What you should do :: Write out, with no changes, every line starting at the one that contains "Viewport: 1048px width, 467px" and ending at the last line of the data below. Leave pictures out.

(Stored records)

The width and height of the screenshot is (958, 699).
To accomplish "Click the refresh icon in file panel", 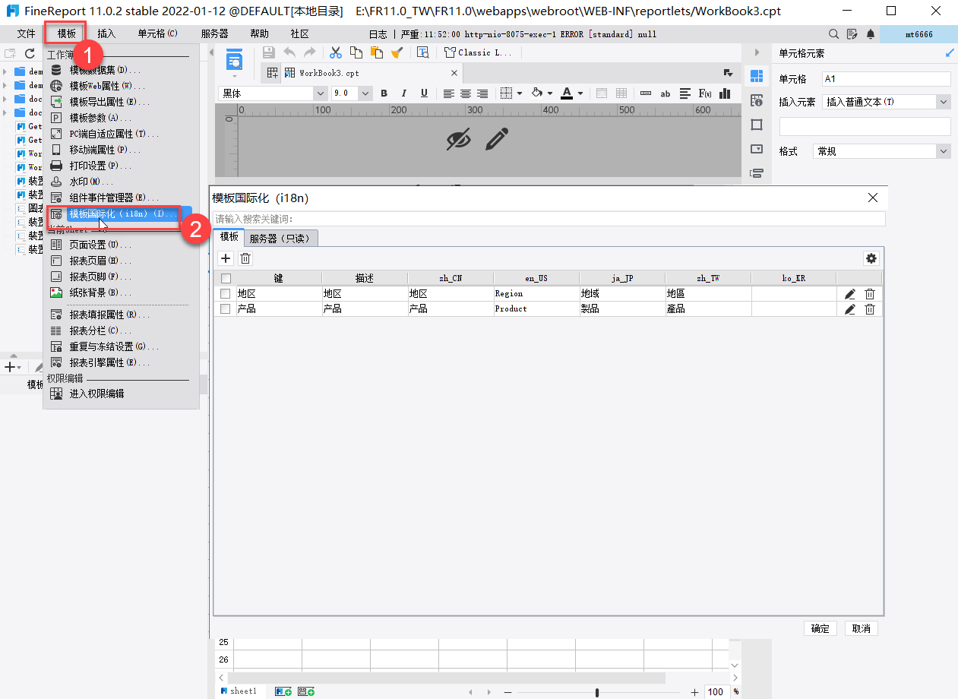I will (x=30, y=53).
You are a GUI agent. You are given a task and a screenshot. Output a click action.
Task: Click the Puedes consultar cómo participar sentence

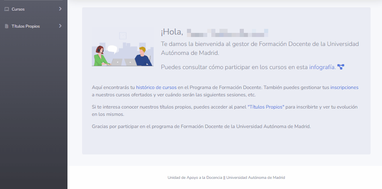tap(234, 67)
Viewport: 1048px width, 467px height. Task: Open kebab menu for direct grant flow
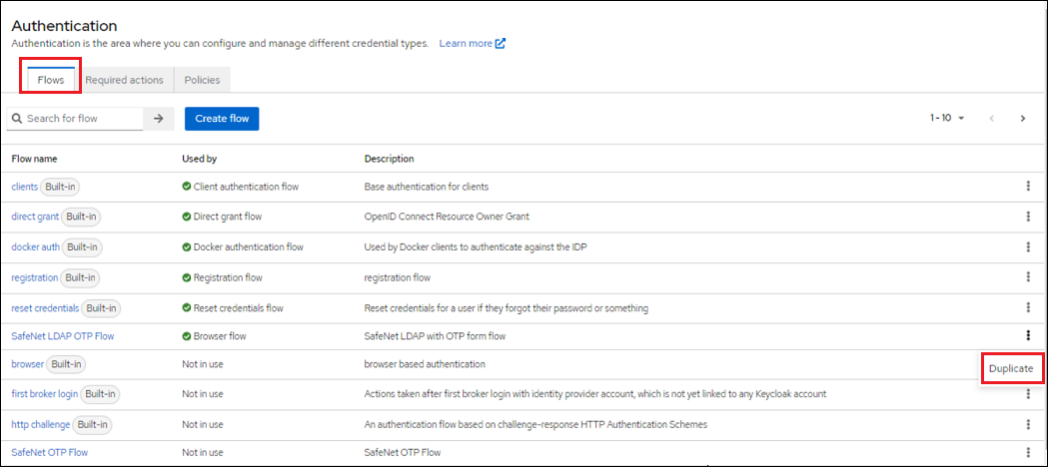(x=1028, y=217)
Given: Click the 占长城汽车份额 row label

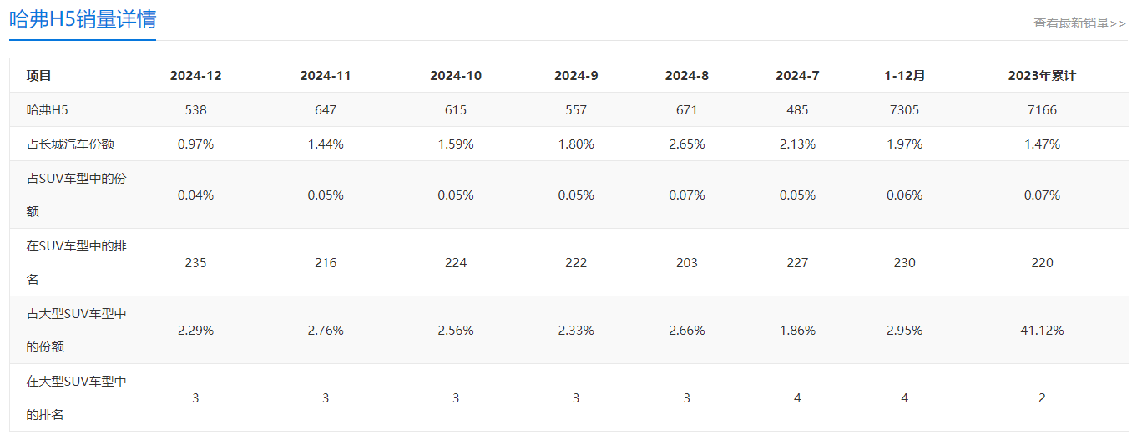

Result of this task ::
Viewport: 1048px width, 467px height. Task: Open kebab menu for direct grant flow
(x=1028, y=217)
Given: Click the 占长城汽车份额 row label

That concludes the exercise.